For example: In a house each room could be assumed to be at the same pressure (atmospheric pressure). However, the garage would be at a lower temperature than the living room. The amount of enthalpy would be less in the garage (lower temp = less warmth,energy) than in the living room (higher temp = more warmth,energy).
I've believed for many years that enthalpy is an antonym of entropy - to have a tendency towards a more ordered situation (as opposed to entropy), opposite that of moving towards disorder (entropy). Checking with a dictionary, this appears to be a consistent view with the meanings of the words in one particular sense - that of enthalpy being defined as a measure of the ability to perform mechanical work, which will only increase as a function of order. Likewise, the definition of entropy in one context is as a measure denoting the disorder of the system being considered. The mathematical discussion of entropy / enthalpy reflect that in their formulas, but it is left to infer those definitions as a consequence to the understanding of the reader.
Perhaps a short discussion of the meaning of the words in a more abstract sense would be beneficial to assist other readers§?
[edit] Agreed.....
I strongly agree. I'm not at all trying to divert this entry from hard science, but I think that if enthalpy is not a tendency towards order, there must be another term for the tendency towards order. I've been wondering about this for quite some time, maybe someone has an answer?
I have this feeling that as hard as entropy is to quantify, so must be enthalpy...... How on earth does a tree grow in the forest when the entropic nature of the universe, as we've been taught to believe, creates an inevitable pull towards a state of unified disorder, the decay and rot of natural matter.
There is a certain duality in forces here, and it just seems to me that enthalpy is the natural opposite..... I just don't know. And I can't seem to find anything defining or discussing enthalpy as a tendency towards order, save for a few sparse references in a few early-mid 20th century physics volumes. And in such cases, there was barely enough to go on.
Perhaps there is a nice Professor of Physic roaming the wikii that might enlighten us.
deolijn: umm just a question. entthalpy is a move towards order but when you mention a tree please understand it is a solid and thus different rules apply
Newbie: I'm no scholar, but i've always used "orthotropy" to be the antonym of entropy. If entropy means "turning in" or "in-turning" (like the way food turns?), then "orthotropy" would mean "right-" or "correct-turning".
- You might like to take a look at Second law of thermodynamics for more of a discussion: enthalpy is only one of the factors involved. Physchim62 (talk) 15:09, 9 December 2005 (UTC)

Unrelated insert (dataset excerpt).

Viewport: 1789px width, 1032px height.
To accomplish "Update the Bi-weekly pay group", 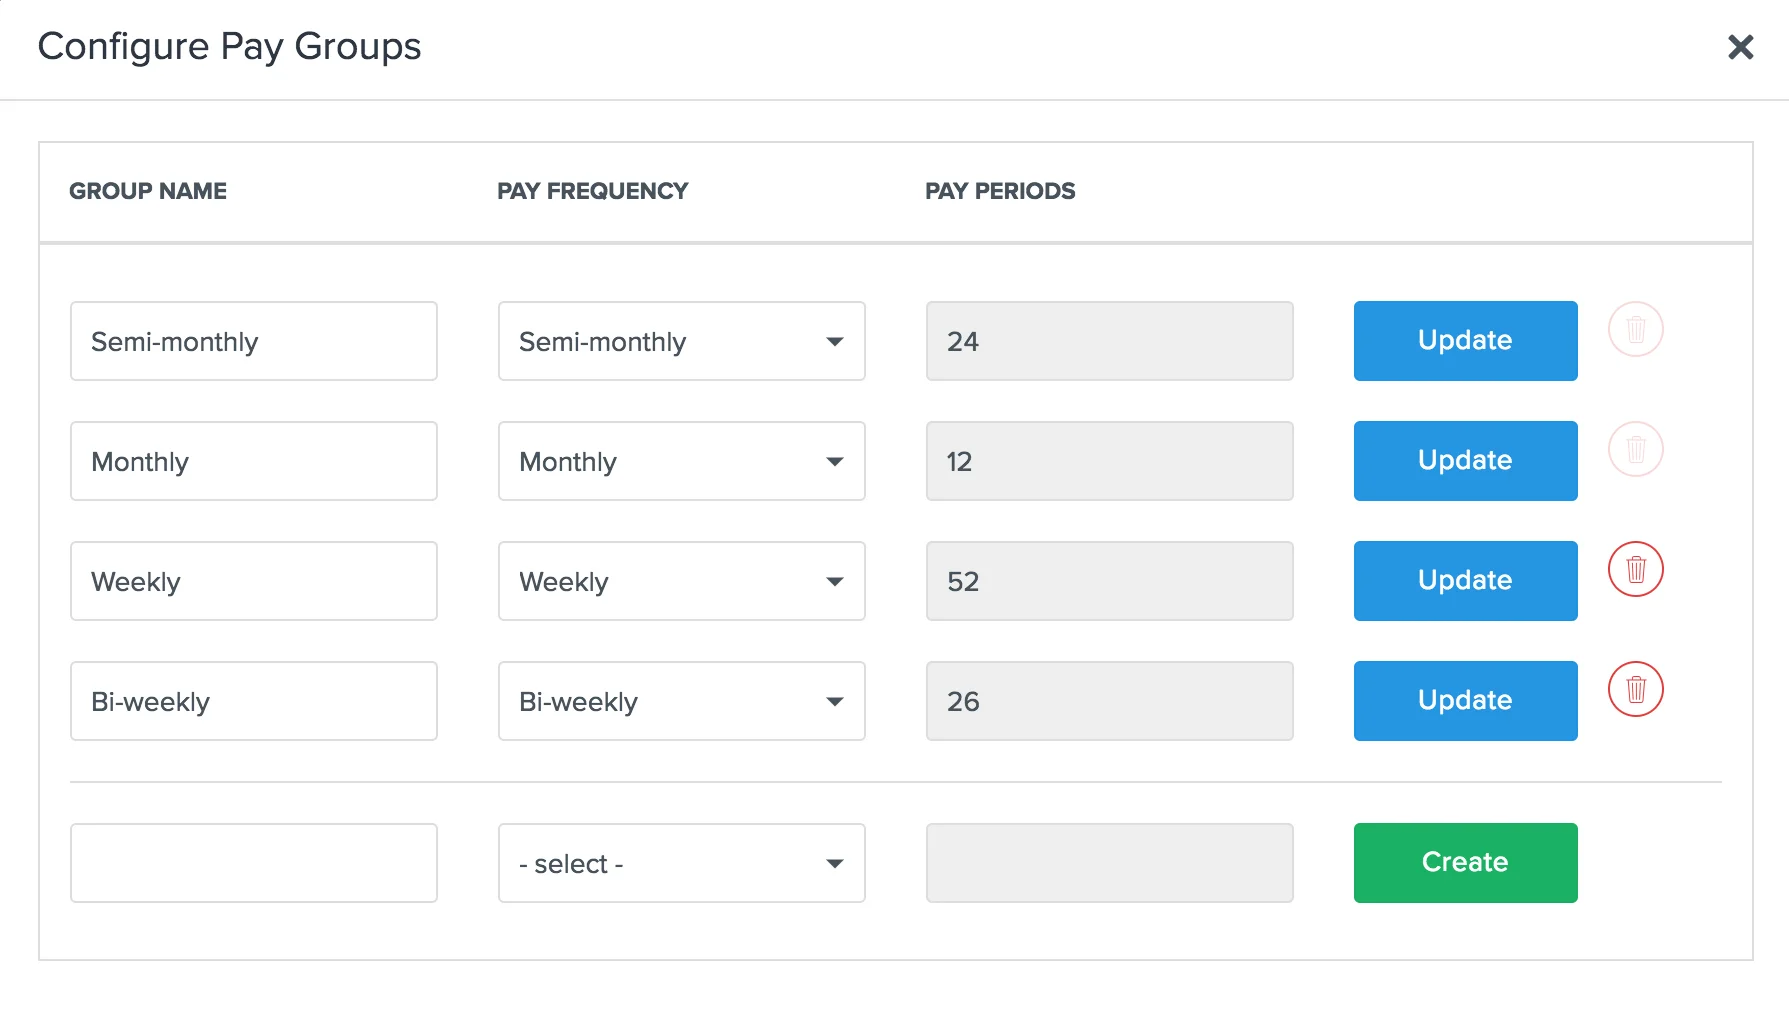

Unregistered Roger: If you're trying to relate entropy to enthalpy then I'm afraid you're going nowhere. Entropy is a statistical measure and indicated what is the most likely state(ie.the one with the highest entropy) and the direction of the change in state. Enthalpy is a measure of energy and is not a fundamental property, but a convenient compound of 'internal energy' and 'pressure x volume'. It turns out that in a system where pressure is constant or where we are looking at the steady flow of a fluid through a system, then the change in enthalpy gives us a measure of the amount of energy that must flow into that system.
Freshman: I'd like to know whose P in the enthalpy equation refer to. The system's or the surrounding's pressure. Some articles listed it as surrounding's. This wikipedia article listed it as the system's. Please clarify the confusion.
[edit] Redirect
Would it be reasonable to redirect heat of reaction here? I don't know enough about the topic, but it's a request article. A redirect here would seem sufficient to me, but can someone more knowledge inform? Would be greatly appreciated! Agentsoo 18:18, 14 August 2005 (UTC)
RE: redirect
redirect from enthalpy to heat of reaction? ... enthalpy has uses and meaning outside chemistry like the thermodynamic one treated here so while a link might be appropriate, it shouldn't redirect automatically
- Heat of reaction now redirects to Standard enthalpy chnage of reaction. Physchim62 (talk) 15:09, 9 December 2005 (UTC)
- No. This would not be reasonable. The redirect to Standard enthalpy change of reaction is appropriate for now, but ideally there would be a separate Heat of reaction article with the alternate name Enthalpy of reaction to reflect usage under non-standard conditions. I am removing the redirect tag. Flying Jazz 03:08, 13 February 2006 (UTC)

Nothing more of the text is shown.